Member of the Philippine House of Representatives from Cebu's 3rd district
- In office December 30, 1953 – December 30, 1965
- Preceded by: Primitivo Sato
- Succeeded by: Ernesto Bascón
- In office June 9, 1945 – December 30, 1949
- Preceded by: Himself (as member of the National Assembly)
- Succeeded by: Primitivo Sato
- In office June 5, 1928 – June 5, 1934
- Preceded by: Vicente Rama
- Succeeded by: Vicente Rama

Member of the Philippine National Assembly from Cebu's 3rd district
- In office December 30, 1938 – December 30, 1941
- Preceded by: Agustin Kintanar
- Succeeded by: Himself (as member of the House of Representatives)

Member of the Cebu Provincial Board from the 3rd district
- In office 1922–1925

Mayor of Carcar
- In office 1916–1922
- Preceded by: Mariano Noel

Member of the Carcar Municipal Council
- In office ?–1916

Personal details
- Born: Maximino Jaen Noel May 29, 1879 Carcar, Cebu, Philippines
- Died: July 6, 1969 (aged 90)
- Party: Nacionalista
- Alma mater: Liceo de Manila (Bcom)

= Maximino Noel =

Filipino Visayan politician and longest-running congressman from Cebu, Philippines

Maximino Jaen Noel (May 29, 1879 – July 6, 1969) was a Filipino politician and the longest-serving congressman from Cebu, Philippines. Representing Cebu's 3rd district, he was a member of the House of Representatives from 1928 to 1934, 1945 to 1949 and 1953 to 1965. He was a member of the National Assembly from 1938 to 1941.

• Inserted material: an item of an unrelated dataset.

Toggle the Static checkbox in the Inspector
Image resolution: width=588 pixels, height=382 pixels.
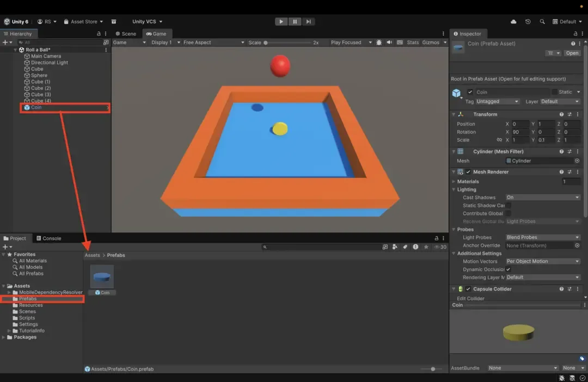pos(554,92)
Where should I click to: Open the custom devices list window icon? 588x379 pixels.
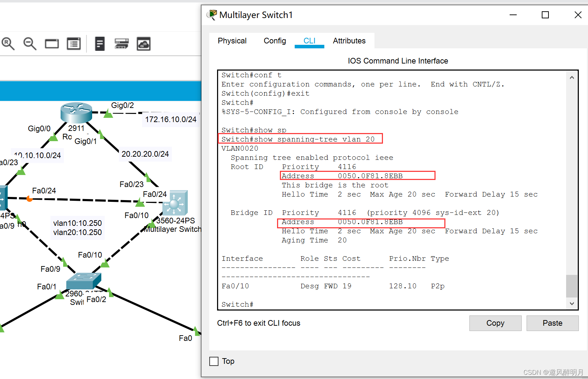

== Early life and education ==
Maximino Noel was born to parents Florencio Mercado Noel and Filomena Jaen in Carcar, Cebu on May 29, 1879. His father was the first municipal president (equivalent of mayor) of Carcar, and so was his brothers Vicente and Mariano who succeeded his father. He attended Liceo de Manila and took up Commerce. The ancestral house of the Noel family built in the mid-19th century was proclaimed a heritage house by Ambeth R. Ocampo, chairman of the National Historical Commission of the Philippines in May 2010.

== Career ==
Maximino, planter and businessman, was voted councilor in his hometown of Carcar, Cebu. Then he replaced Mariano when he was elected as mayor of Carcar in 1916 and served for six years. From 1922 to 1925, he became a member of the Cebu Provincial Board.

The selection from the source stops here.